Leaning Into Growth
How Angelo Villarreal’s past jobs—and travels—inform his employment practice
Published in 2026 Northern California Super Lawyers magazine
By Diane Stopyra on June 26, 2026
When bullets ricocheted nearby, Angelo Villarreal ducked behind a building in a dense Brazilian neighborhood. Crouched between concrete walls in a stark hillside community, the then-21-year-old felt something unexpected: motivation. Though his heart pounded, the moment only affirmed his desire to see the world in all its complexity—the good, the bad, the brutal.
“I come from an extremely isolated place, so when I got out, I let my curiosity run wild. That’s how you learn. And as a lawyer, if you’re not learning new things, you’re not growing,” says Villarreal, who advises Central Valley school districts.

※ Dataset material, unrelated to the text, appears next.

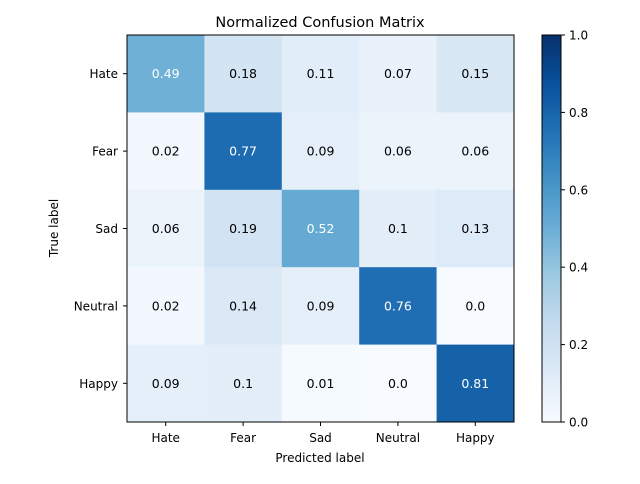 Image resolution: width=640 pixels, height=484 pixels. I want to click on cell-value-label: 0.18, so click(243, 74).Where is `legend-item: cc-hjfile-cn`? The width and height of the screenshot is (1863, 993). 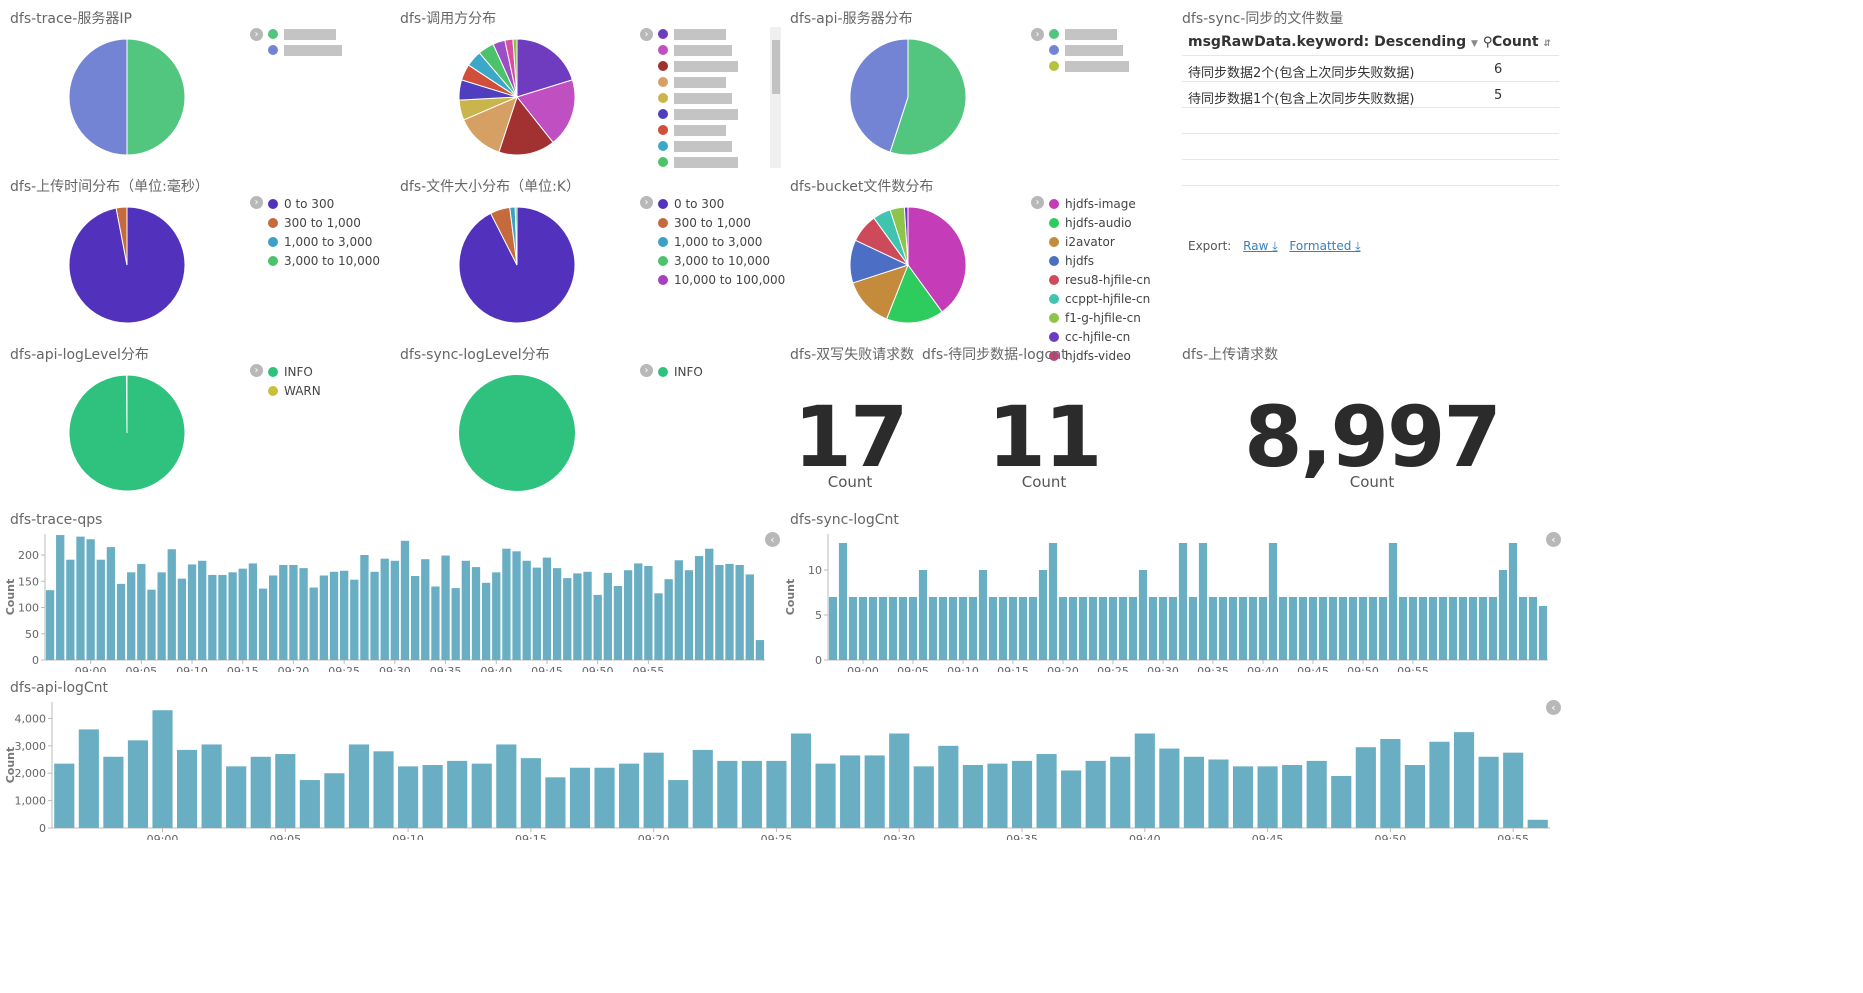
legend-item: cc-hjfile-cn is located at coordinates (1100, 336).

Villarreal was raised by a single, immigrant mother from Mexico, and he grew up in a particularly low-income part of Bakersfield. While rival gangs battled for territory in nearby Rexland Park, Villarreal found ways to keep busy. At 11, he worked 10-hour weekend shifts at a mobile car wash business for $30 per day plus homemade Colombian food for lunch. As a teenager, he was a lifeguard at a city pool, worked at a restaurant, and cleaned houses alongside his mother on the wealthier side of town. He also cut his teeth with an uncle on local construction jobs, enduring triple-digit heat. Seeing what years of roofing and framing could do to a body, Villarreal came to a conclusion: “I wanted a different type of life.”
A fascination with social inequities inspired Villarreal to enroll in the international studies program at UC Santa Barbara. As an undergraduate, he studied abroad at the Brazilian equivalent of an Ivy League institution, but he left the safety of those halls to volunteer as a grant writer at a nongovernmental organization focused on education in the Rocinha favela of Rio de Janeiro. On his first day, he heard the gunfire of drug traffickers. Yet the elementary-aged children he encountered appeared unfazed, eager to learn and play.
“Seeing them gave me hope,” Villarreal says. “If the kids in these circumstances can be this spirited, there is still a way to effectuate positive change in this world.”
Following graduation, Villarreal spent 10 months teaching English in South Korea to pre-K through middle school students. Because he didn’t speak Korean, he learned to read body language, a skill that still informs his work. Understanding nonverbal communication is key, he says, when conducting labor negotiations and workplace investigations.
In Korea, in-between his full-time job and studying for the LSAT, Villarreal explored, seeking out connections with expats from Europe, South Africa, Australia, Canada and New Zealand. Alone in a foreign country, he found himself engaging with people of various ages, cultures and socioeconomic backgrounds.
In 2016, after earning his J.D. from what is now UC Law San Francisco, Villarreal embarked on a two-month backpacking trip through South America, exploring thunderous waterfalls in Argentina, otherworldly salt flats in Bolivia and tropical swamps in Brazil. The trip allowed him to clear his head and, as he says, “come back to myself.”
Upon return, Villarreal took on an associate role at an international tax accounting firm in San Francisco. Years after washing cars for $30 per day, he had landed in the world of major hedge funds. “It was interesting to be in a place where someone from my background was highly, highly unlikely to work in those roles. It was very eye-opening, and I felt very privileged to be in a situation to learn about those complicated financial topics,” he says. “It’s definitely something I carry with me to this day.”
Villarreal found his true calling a few years later, as a labor and employment lawyer with the Fresno-based Atkinson, Andelson, Loya, Ruud & Romo. Sometimes, he’s thrust into a controversy over a pride flag in the classroom of a conservative district. Other times, he’s advising schools on their course of action should an immigration officer approach a student on a field trip.
“The travel has helped tremendously in my current role, where I work with so many different kinds of people,” says Villarreal, who advises school districts across the spectrum—from conservative to progressive, well-resourced to cash-strapped. “This ability to connect is how I build relationships and earn clients’ trust as a problem solver.”
If Villarreal ever feels overwhelmed, he remembers time spent moving through unfamiliar places, figuring it out as he went. “I’m grateful I put myself through those challenges,” he says. “They taught me that I can lead with courage, put my head down and get the job done. I just have to believe in myself.”